Já Carlos Lacerda, que faleceu em decorrência de uma infecção cardíaca, também teria sido vítima de envenenamento, segundo suspeitas não comprovadas.
O que reforça tais conjecturas é o contexto político da época. Regimes ditatoriais da América do Sul — entre eles os do Brasil, Argentina, Uruguai, Paraguai e Chile — mantinham, nos anos 1970, uma cooperação entre seus serviços de inteligência para monitorar, sequestrar e eliminar adversários políticos em operações secretas. Essa aliança ficou conhecida como Operação Condor, e o Brasil teve papel relevante em sua execução.
Dentro desse cenário, a sequência das mortes de JK, Jango e Lacerda segue alimentando, até os dias atuais, especulações sobre suas verdadeiras causas.
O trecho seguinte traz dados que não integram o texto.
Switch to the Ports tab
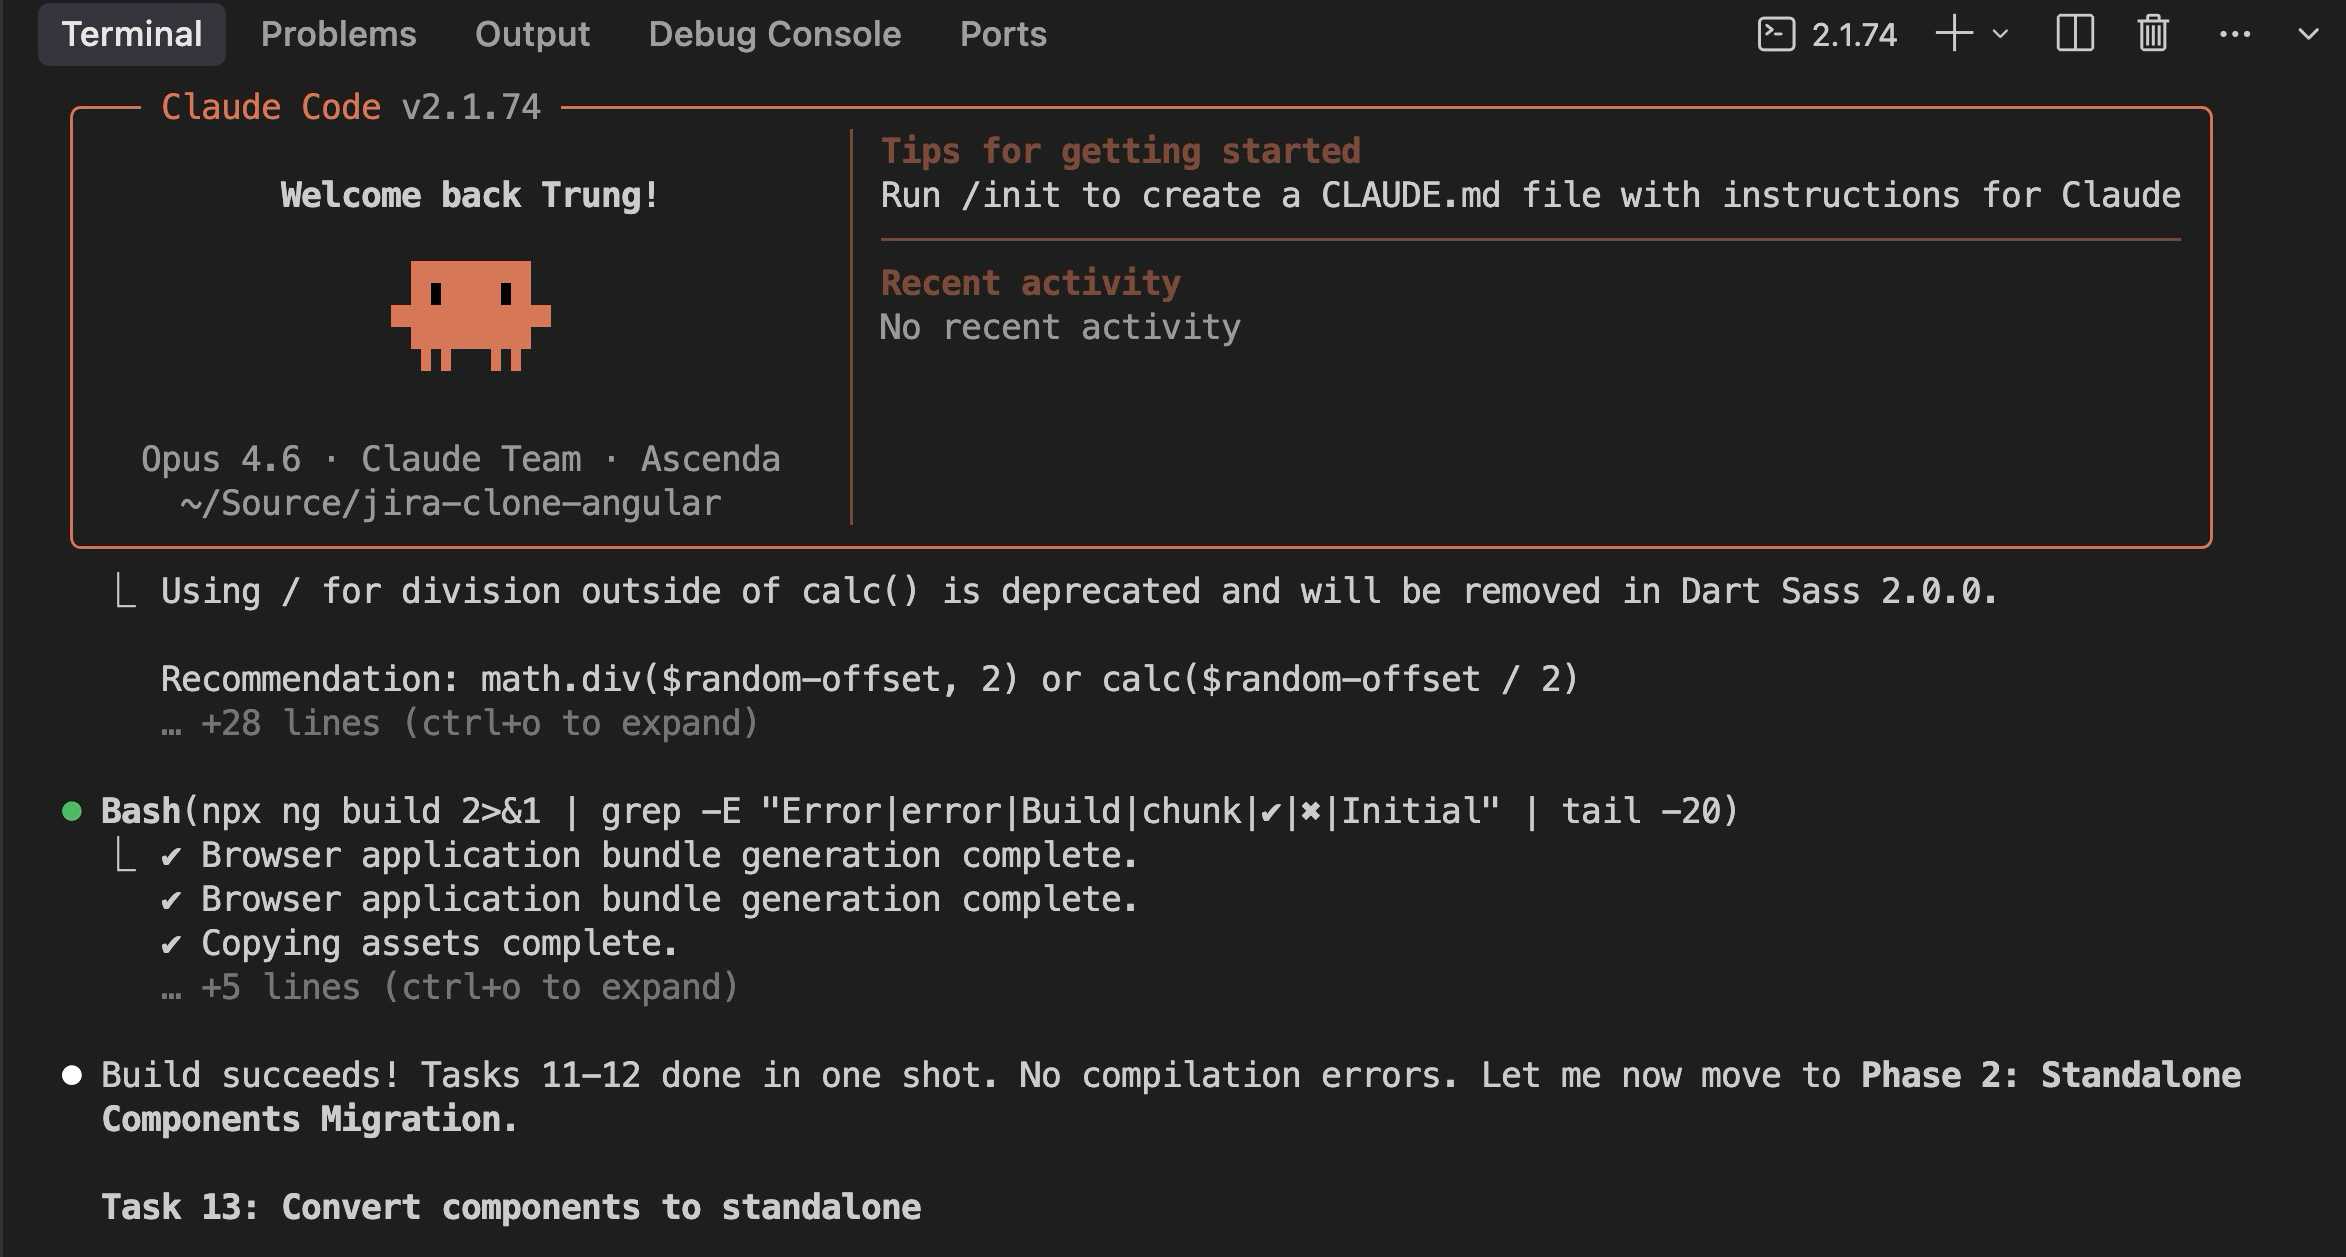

As versões oficiais nunca conseguiram dissipar completamente as sombras que cercam o desaparecimento desses três líderes históricos — unidos, em vida, pelo ideal de devolver ao país a democracia.
Mais do que um enigma histórico, essas mortes simbolizam o preço pago por quem ousou sonhar com um Brasil livre. Enquanto não houver transparência plena sobre o passado, a história continuará a ecoar a pergunta incômoda: coincidência ou conspiração?